Global weight optimization of frame structures with polynomial programming
Marek Tyburec, Michal Kočvara, Martin Kružík
TL;DR
This work addresses global weight optimization of frame structures with polynomial cross-section parametrization by leveraging the moment-sum-of-squares (MSOS) hierarchy to compute global minimizers. It extends previous MSOS results to provide feasible upper bounds derived from relaxed solutions and introduces a simple sufficient condition for global $\varepsilon$-optimality, with the guarantee of vanishing optimality gap when global minimizers form a convex set. A polynomial programming reformulation with quadratic bounds ensures MSOS convergence, and a univariate scalarization approach yields practical upper bounds. The approach is demonstrated on two small-scale examples, showing rapid convergence and the ability to certify optimality, with clear pathways for extending to dynamics and acceleration via sparsity and tameness techniques.
Abstract
Weight optimization of frame structures with continuous cross-section parametrization is a challenging non-convex problem that has traditionally been solved by local optimization techniques. Here, we exploit its inherent semi-algebraic structure and adopt the Lasserre hierarchy of relaxations to compute the global minimizers.
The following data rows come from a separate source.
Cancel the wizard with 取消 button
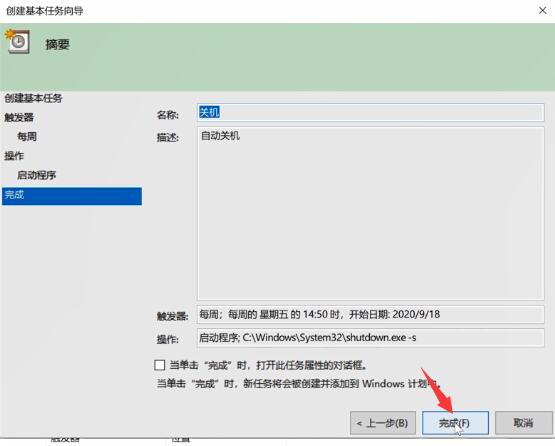Viewport: 555px width, 446px height. [x=523, y=423]
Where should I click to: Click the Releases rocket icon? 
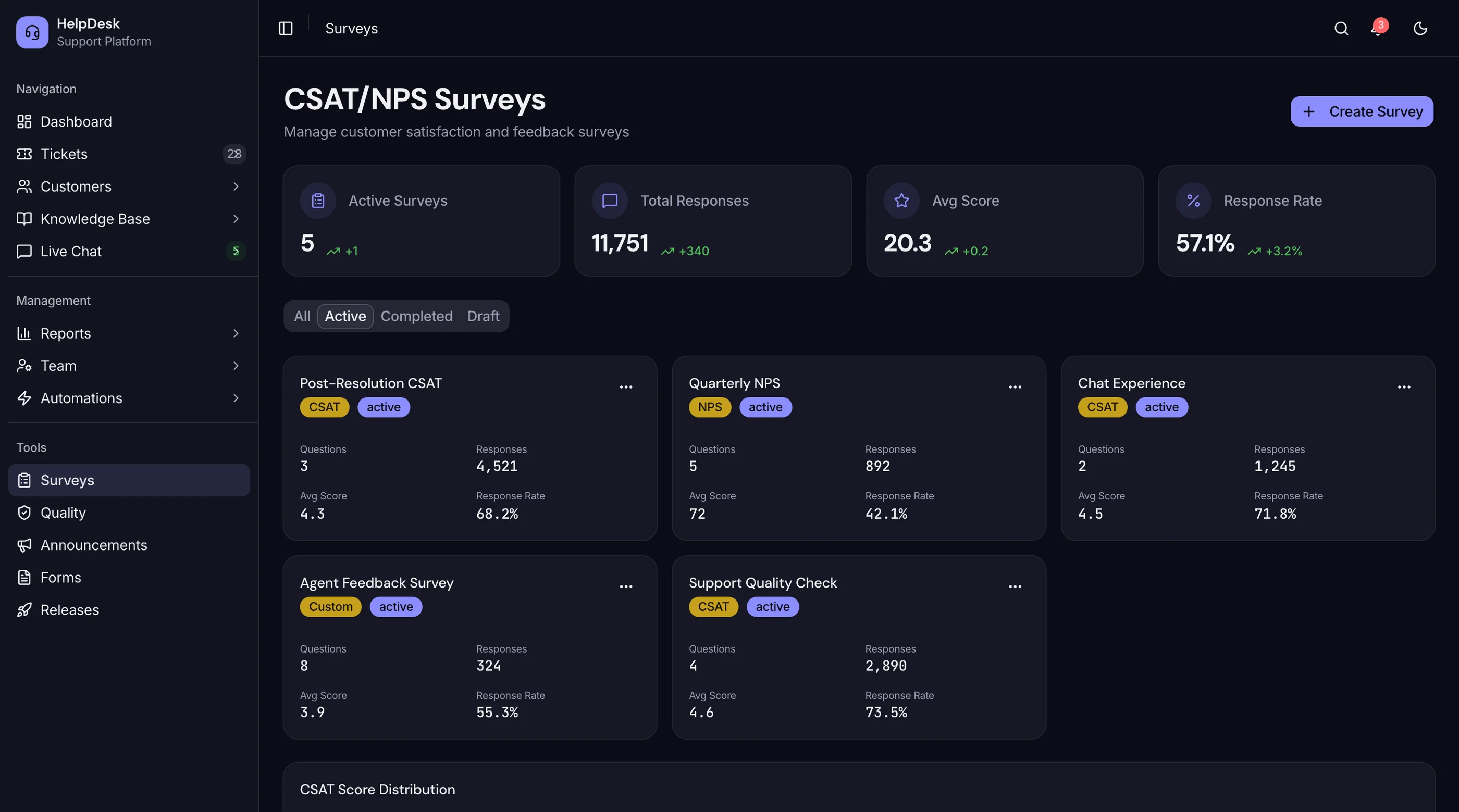[24, 610]
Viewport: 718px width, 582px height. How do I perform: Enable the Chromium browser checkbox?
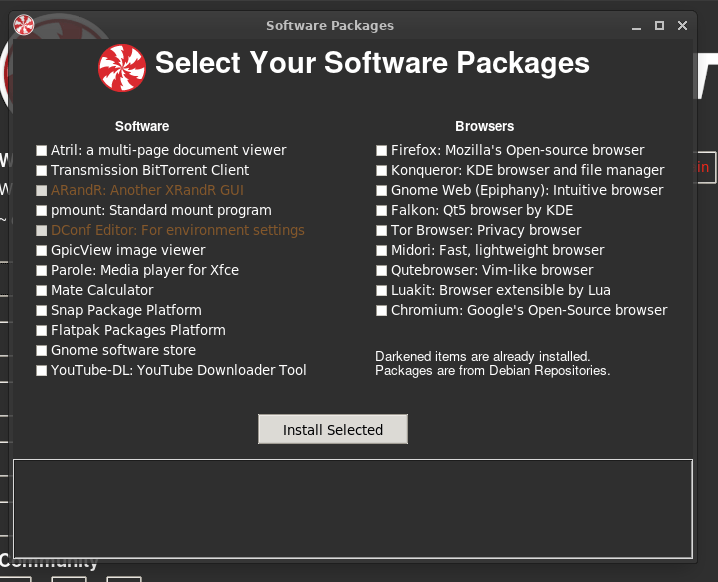382,310
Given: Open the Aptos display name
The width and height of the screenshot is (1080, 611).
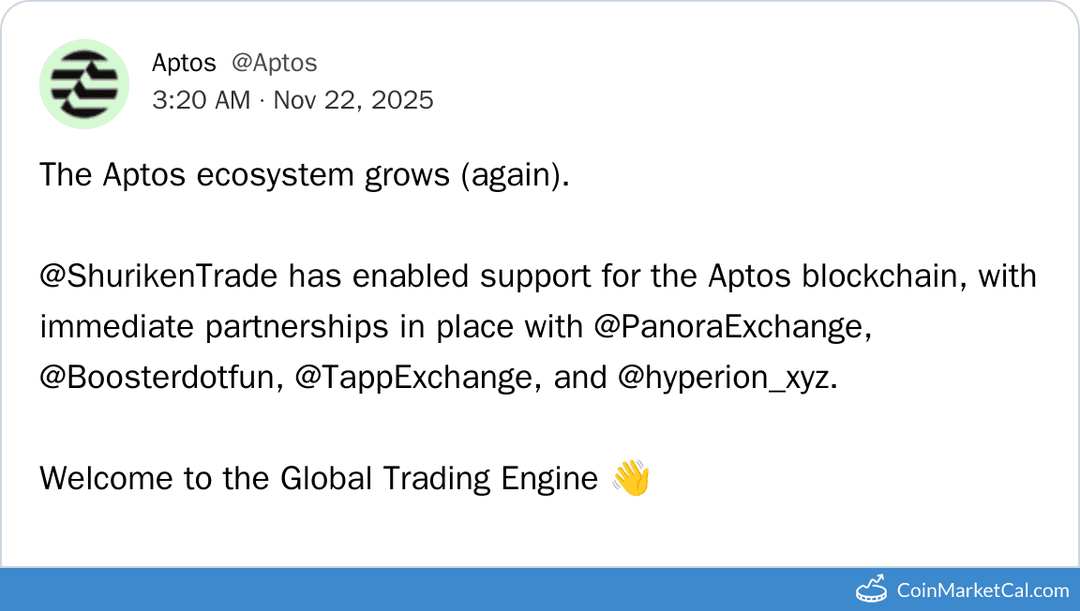Looking at the screenshot, I should 184,63.
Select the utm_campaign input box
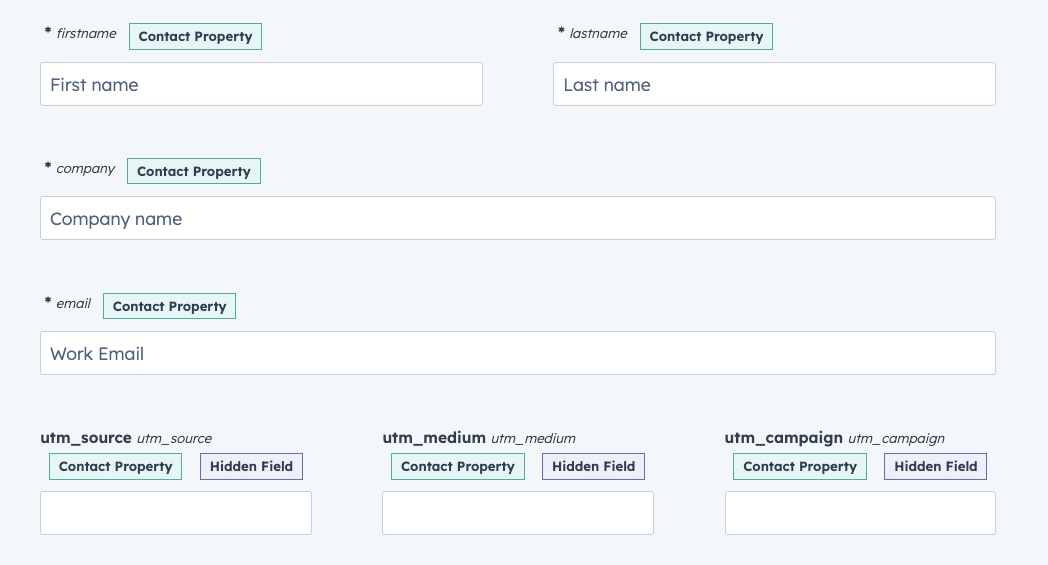 pos(860,513)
While this hierarchy generates a natural sequence of lower bounds, we show, under mild assumptions, how to project the relaxed solutions onto the feasible set of the original problem and thus construct feasible upper bounds. Based on these bounds, we develop a simple sufficient condition of global $\varepsilon$-optimality. Finally, we prove that the optimality gap converges to zero in the limit if the set of global minimizers is convex. We demonstrate these results by means of two academic illustrations.